ASSIGNMENT:
Return only the lines from the one that contains "Viewport: 768px width, 466px" through the last line of the records below, exactly as they stand. Pictures are not part of the copy.

--- DATASET RECORDS Enclosed Below ---

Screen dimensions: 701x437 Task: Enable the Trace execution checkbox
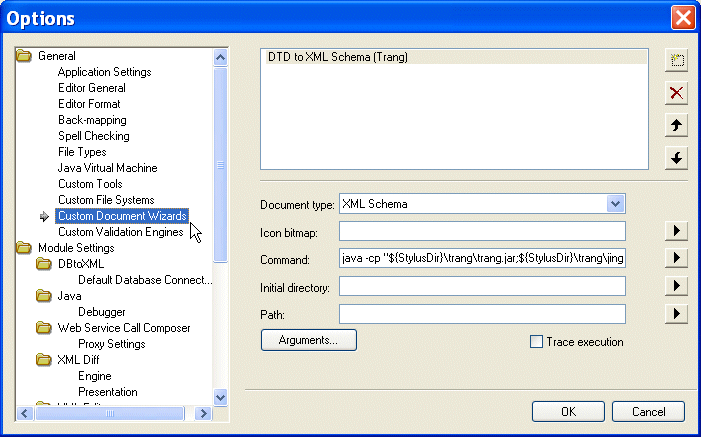click(x=536, y=342)
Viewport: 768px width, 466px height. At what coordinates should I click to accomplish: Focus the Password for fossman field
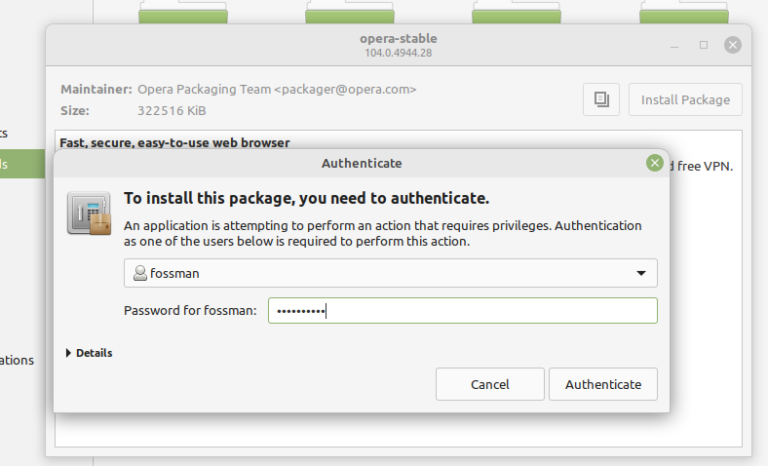(x=462, y=311)
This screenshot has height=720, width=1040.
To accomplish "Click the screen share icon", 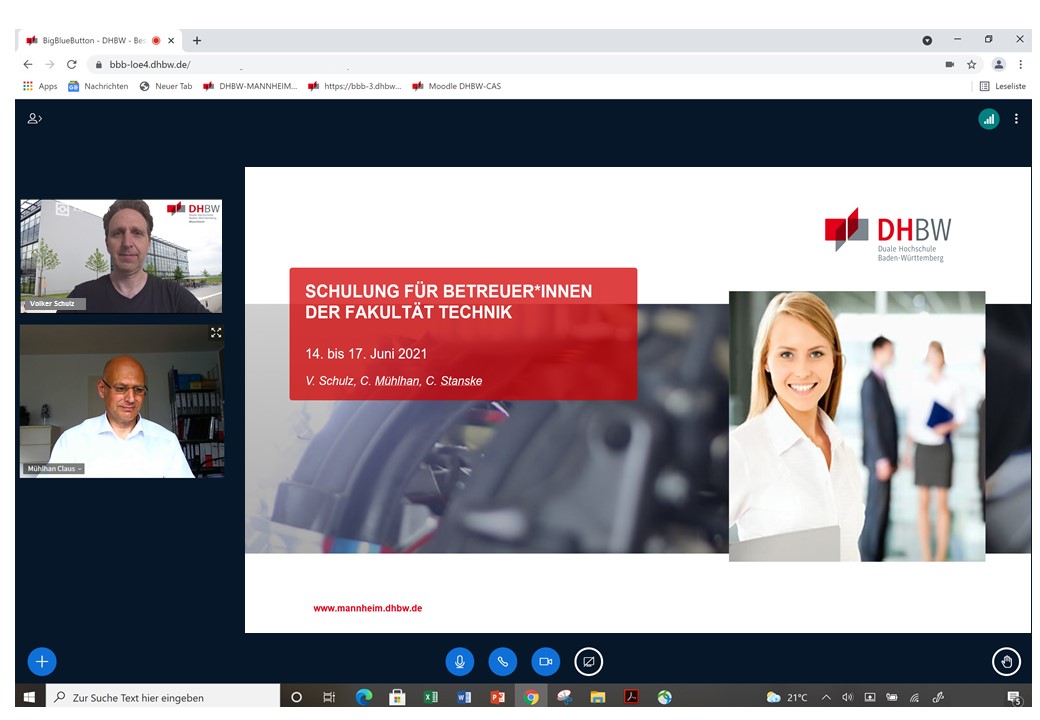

--- End of Enclosed DATASET RECORDS ---

ANSWER TO THE EXERCISE:
Viewport: 768px width, 466px height. At what coordinates should I click to accomplish: Focus the Password for fossman field
(x=462, y=311)
This screenshot has height=720, width=1040.
To accomplish "Click the screen share icon", 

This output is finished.